[Exercise requirements] Your job is to print the listing exactly.

Supplied records section start

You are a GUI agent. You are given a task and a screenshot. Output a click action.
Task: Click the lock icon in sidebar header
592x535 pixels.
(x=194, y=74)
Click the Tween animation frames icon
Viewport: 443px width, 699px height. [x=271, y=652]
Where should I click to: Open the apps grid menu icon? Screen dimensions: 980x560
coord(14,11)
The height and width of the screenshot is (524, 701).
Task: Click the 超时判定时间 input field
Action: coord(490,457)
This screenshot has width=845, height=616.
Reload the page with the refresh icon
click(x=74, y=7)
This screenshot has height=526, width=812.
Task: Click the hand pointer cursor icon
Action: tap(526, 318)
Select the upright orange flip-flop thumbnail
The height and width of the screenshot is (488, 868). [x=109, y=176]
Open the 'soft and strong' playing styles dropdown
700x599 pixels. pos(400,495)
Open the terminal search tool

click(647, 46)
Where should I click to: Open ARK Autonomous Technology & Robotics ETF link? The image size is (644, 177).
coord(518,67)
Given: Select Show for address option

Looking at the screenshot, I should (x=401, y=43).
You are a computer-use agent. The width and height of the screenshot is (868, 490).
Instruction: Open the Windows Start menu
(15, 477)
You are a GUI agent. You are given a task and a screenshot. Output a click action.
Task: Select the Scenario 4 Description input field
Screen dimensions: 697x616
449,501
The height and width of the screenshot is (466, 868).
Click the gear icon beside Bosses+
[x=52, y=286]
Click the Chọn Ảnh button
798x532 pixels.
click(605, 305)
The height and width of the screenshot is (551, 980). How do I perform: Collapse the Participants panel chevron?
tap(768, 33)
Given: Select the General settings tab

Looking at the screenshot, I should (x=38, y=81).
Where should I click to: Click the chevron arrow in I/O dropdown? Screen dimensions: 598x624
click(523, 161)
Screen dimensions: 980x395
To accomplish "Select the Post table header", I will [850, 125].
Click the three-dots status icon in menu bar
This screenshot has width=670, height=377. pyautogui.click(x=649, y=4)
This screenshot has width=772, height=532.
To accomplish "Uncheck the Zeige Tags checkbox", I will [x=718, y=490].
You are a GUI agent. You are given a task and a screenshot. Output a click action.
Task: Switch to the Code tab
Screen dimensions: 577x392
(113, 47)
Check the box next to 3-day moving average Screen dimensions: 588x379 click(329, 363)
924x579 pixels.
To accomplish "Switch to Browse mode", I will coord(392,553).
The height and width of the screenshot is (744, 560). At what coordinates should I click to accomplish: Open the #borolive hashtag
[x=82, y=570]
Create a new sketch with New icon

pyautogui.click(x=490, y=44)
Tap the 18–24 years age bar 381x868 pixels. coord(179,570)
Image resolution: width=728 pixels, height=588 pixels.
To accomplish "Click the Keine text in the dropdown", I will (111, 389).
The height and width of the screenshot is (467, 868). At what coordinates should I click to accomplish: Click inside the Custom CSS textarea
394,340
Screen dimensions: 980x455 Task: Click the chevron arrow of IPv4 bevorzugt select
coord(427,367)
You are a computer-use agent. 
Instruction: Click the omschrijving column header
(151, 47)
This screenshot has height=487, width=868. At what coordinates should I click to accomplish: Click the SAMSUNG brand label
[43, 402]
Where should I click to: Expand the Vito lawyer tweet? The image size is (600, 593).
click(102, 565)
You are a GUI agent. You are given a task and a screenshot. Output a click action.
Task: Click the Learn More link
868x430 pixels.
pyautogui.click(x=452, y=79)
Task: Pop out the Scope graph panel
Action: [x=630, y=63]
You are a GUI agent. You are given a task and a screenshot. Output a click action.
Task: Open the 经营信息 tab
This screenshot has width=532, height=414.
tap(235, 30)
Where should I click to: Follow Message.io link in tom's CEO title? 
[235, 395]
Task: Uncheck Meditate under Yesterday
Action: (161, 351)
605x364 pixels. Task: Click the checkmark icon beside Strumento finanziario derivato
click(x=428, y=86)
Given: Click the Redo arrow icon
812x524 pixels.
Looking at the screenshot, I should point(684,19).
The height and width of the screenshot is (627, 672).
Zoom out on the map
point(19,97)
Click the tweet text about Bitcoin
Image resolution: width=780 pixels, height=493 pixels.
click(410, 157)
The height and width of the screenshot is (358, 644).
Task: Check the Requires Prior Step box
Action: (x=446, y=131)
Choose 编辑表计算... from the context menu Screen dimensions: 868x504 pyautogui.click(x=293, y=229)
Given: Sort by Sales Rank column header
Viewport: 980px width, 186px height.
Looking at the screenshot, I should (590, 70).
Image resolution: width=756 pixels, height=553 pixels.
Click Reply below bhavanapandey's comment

Supplied records section end

[Response to this task]
You are a GUI agent. You are given a task and a screenshot. Output a click action.
Task: Click the lock icon in sidebar header
592x535 pixels.
(x=194, y=74)
Click the Tween animation frames icon
Viewport: 443px width, 699px height. [x=271, y=652]
Where should I click to: Open the apps grid menu icon? Screen dimensions: 980x560
coord(14,11)
The height and width of the screenshot is (524, 701).
Task: Click the 超时判定时间 input field
Action: coord(490,457)
This screenshot has width=845, height=616.
Reload the page with the refresh icon
click(x=74, y=7)
This screenshot has height=526, width=812.
Task: Click the hand pointer cursor icon
Action: tap(526, 318)
Select the upright orange flip-flop thumbnail
The height and width of the screenshot is (488, 868). [x=109, y=176]
Open the 'soft and strong' playing styles dropdown
700x599 pixels. pos(400,495)
Open the terminal search tool

click(647, 46)
Where should I click to: Open ARK Autonomous Technology & Robotics ETF link? The image size is (644, 177).
coord(518,67)
Given: Select Show for address option

Looking at the screenshot, I should (x=401, y=43).
You are a computer-use agent. The width and height of the screenshot is (868, 490).
Instruction: Open the Windows Start menu
(15, 477)
You are a GUI agent. You are given a task and a screenshot. Output a click action.
Task: Select the Scenario 4 Description input field
Screen dimensions: 697x616
449,501
The height and width of the screenshot is (466, 868).
Click the gear icon beside Bosses+
[x=52, y=286]
Click the Chọn Ảnh button
798x532 pixels.
click(605, 305)
The height and width of the screenshot is (551, 980). How do I perform: Collapse the Participants panel chevron?
tap(768, 33)
Given: Select the General settings tab

Looking at the screenshot, I should (x=38, y=81).
Where should I click to: Click the chevron arrow in I/O dropdown? Screen dimensions: 598x624
click(523, 161)
Screen dimensions: 980x395
To accomplish "Select the Post table header", I will [850, 125].
Click the three-dots status icon in menu bar
This screenshot has width=670, height=377. pyautogui.click(x=649, y=4)
This screenshot has width=772, height=532.
To accomplish "Uncheck the Zeige Tags checkbox", I will [x=718, y=490].
You are a GUI agent. You are given a task and a screenshot. Output a click action.
Task: Switch to the Code tab
Screen dimensions: 577x392
(113, 47)
Check the box next to 3-day moving average Screen dimensions: 588x379 click(329, 363)
924x579 pixels.
To accomplish "Switch to Browse mode", I will coord(392,553).
The height and width of the screenshot is (744, 560). At what coordinates should I click to accomplish: Open the #borolive hashtag
[x=82, y=570]
Create a new sketch with New icon

pyautogui.click(x=490, y=44)
Tap the 18–24 years age bar 381x868 pixels. coord(179,570)
Image resolution: width=728 pixels, height=588 pixels.
To accomplish "Click the Keine text in the dropdown", I will (111, 389).
The height and width of the screenshot is (467, 868). At what coordinates should I click to accomplish: Click inside the Custom CSS textarea
394,340
Screen dimensions: 980x455 Task: Click the chevron arrow of IPv4 bevorzugt select
coord(427,367)
You are a computer-use agent. 
Instruction: Click the omschrijving column header
(151, 47)
This screenshot has height=487, width=868. At what coordinates should I click to accomplish: Click the SAMSUNG brand label
[43, 402]
Where should I click to: Expand the Vito lawyer tweet? The image size is (600, 593).
click(102, 565)
You are a GUI agent. You are given a task and a screenshot. Output a click action.
Task: Click the Learn More link
868x430 pixels.
pyautogui.click(x=452, y=79)
Task: Pop out the Scope graph panel
Action: [x=630, y=63]
You are a GUI agent. You are given a task and a screenshot. Output a click action.
Task: Open the 经营信息 tab
This screenshot has width=532, height=414.
tap(235, 30)
Where should I click to: Follow Message.io link in tom's CEO title? 
[235, 395]
Task: Uncheck Meditate under Yesterday
Action: (161, 351)
605x364 pixels. Task: Click the checkmark icon beside Strumento finanziario derivato
click(x=428, y=86)
Given: Click the Redo arrow icon
812x524 pixels.
Looking at the screenshot, I should point(684,19).
The height and width of the screenshot is (627, 672).
Zoom out on the map
point(19,97)
Click the tweet text about Bitcoin
Image resolution: width=780 pixels, height=493 pixels.
click(410, 157)
The height and width of the screenshot is (358, 644).
Task: Check the Requires Prior Step box
Action: (x=446, y=131)
Choose 编辑表计算... from the context menu Screen dimensions: 868x504 pyautogui.click(x=293, y=229)
Given: Sort by Sales Rank column header
Viewport: 980px width, 186px height.
Looking at the screenshot, I should (590, 70).
Image resolution: width=756 pixels, height=553 pixels.
Click Reply below bhavanapandey's comment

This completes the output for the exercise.